Well don't know what happened the last few days I have been really down,everything seems to be getting too much for my OH. He is moaning and saying things like " OK I'll do it" but moodilly! :-( needles to say it has got me down. I am usually a chererful person,but it is all getting too hard to cope with. :-(

I went to Physio today after the fiasco last time I was dreading it,I am usually chirpy on the drive there about 30 miles but this morning I was just quiet and very withdrawn,and OH kept

saying are you OK you are very quiet. I told him I was just so fed up I can't do this any longer....I never seem to move on. I still cant walk without help , I fall backwards with no warning I cant get up from a chair on my own....Can't shower or wash myself...or dress myself....etc etc and I don't know where it will all end. :-(

We got to the hospital after what seemed like forever,and I went off on my buggy to the hydro.With his help I managed to get changed,and they said " Oh the chair hoist is not working can you use the steps " "er NO I cant walk on my own and the steps are deep. Well they got the chair working in a fashion and it chugged me into the water! I was able to walk in the warm water and it lifted my spirits a bit ;-) 20 mins I was in the water for. then we had all the washing and drying,dressing etc and another hr drive ahead of us!!

Then this afternoon off to the Dr for blood results...all seem OK but my platelets are low but Dr not sure why....and have to have a small op and investigation that is non fibro linked.(well that makes a change ay ) My new meds collected and then home !! What an exiting life I live and my daughter says,just be grateful you have someone to do things for you and remember what you can do........Hello what things are they then?

Sorry to go on so but really am down today....hope tomorrow I am more able to smile :-)

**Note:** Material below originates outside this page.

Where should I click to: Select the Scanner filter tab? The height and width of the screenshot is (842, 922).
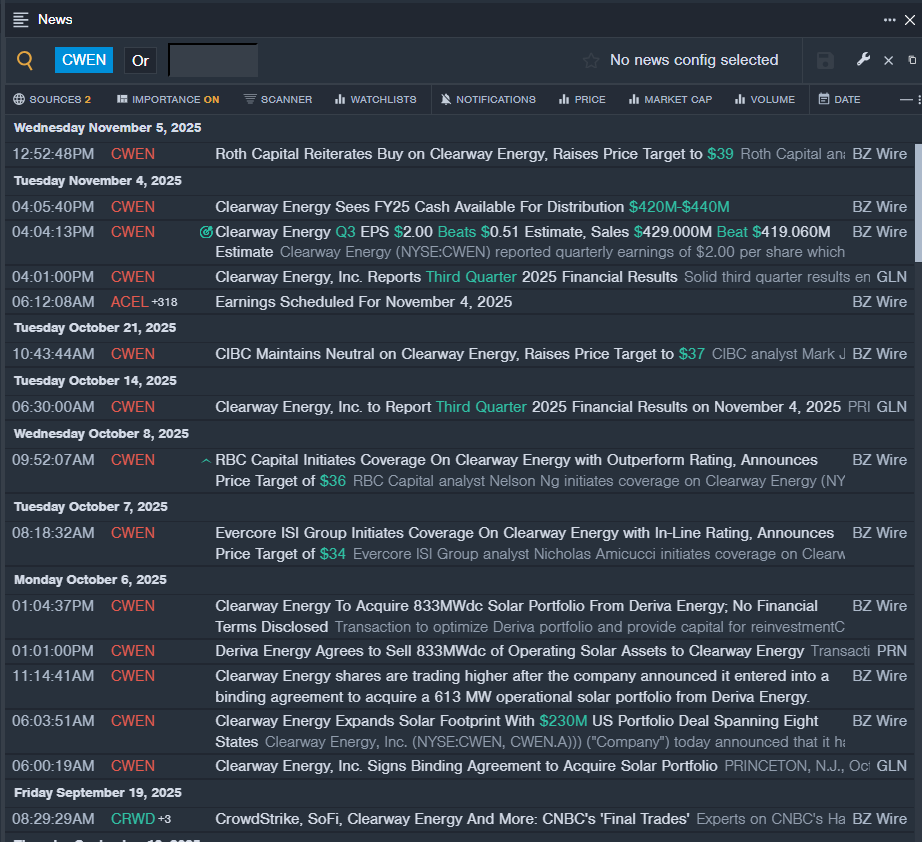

Sending out very Gentle Hugs today

Thankyou all for being there it really does help knowing we can speak so freely x x

8 Replies

Days like this happen to all of us, those days where we think we have had all we can take, and yet here we are, still fighting on. You will have good days hun, admittedly they seldom last for long but they do come. Maybe your hubby is tired too, my hubby does plenty for me and from time to time he gets fed up with it all, but then he perks up again and nothing is a problem. I often think of the things I can still do, although very few. I tend to do the little things that need to be done, things I am comfortable doing, like putting a washload in, running a bowl of dish water, little things but I can do them. Finding the right button on the tv remote is an achievement for me now, but I can do it. I also like to do some of the bigger jobs myself too and although it takes an age to do withhaving a few minutes break here and there it makes me feel useful around the house. I struggle with walking some days are better than others but I keep walking, I refuse to give into wheels until I absolutely have to and I know that day will come, until then I won't think about it. We all have our own levels that we feel we can or cannot reach. I know my limits but now and again I will surpass those limits and pay the price a few days later. Do not give up hun, there will be times when you excel and times when you feel enough is enough. Sending you comforting hugs always xxxxx


I think many of us have been in this situation, even our loved ones have enough some times. However well they deal with it, they get tired and fed up too. They also worry so much about us, I know my hubby worries constantly about me.

We all have off days Rainbow, don't be too hard on yourself. We all understand and please know that we are all here for you. Feel free to off load because you're amongst friends here who know exactly how you feel.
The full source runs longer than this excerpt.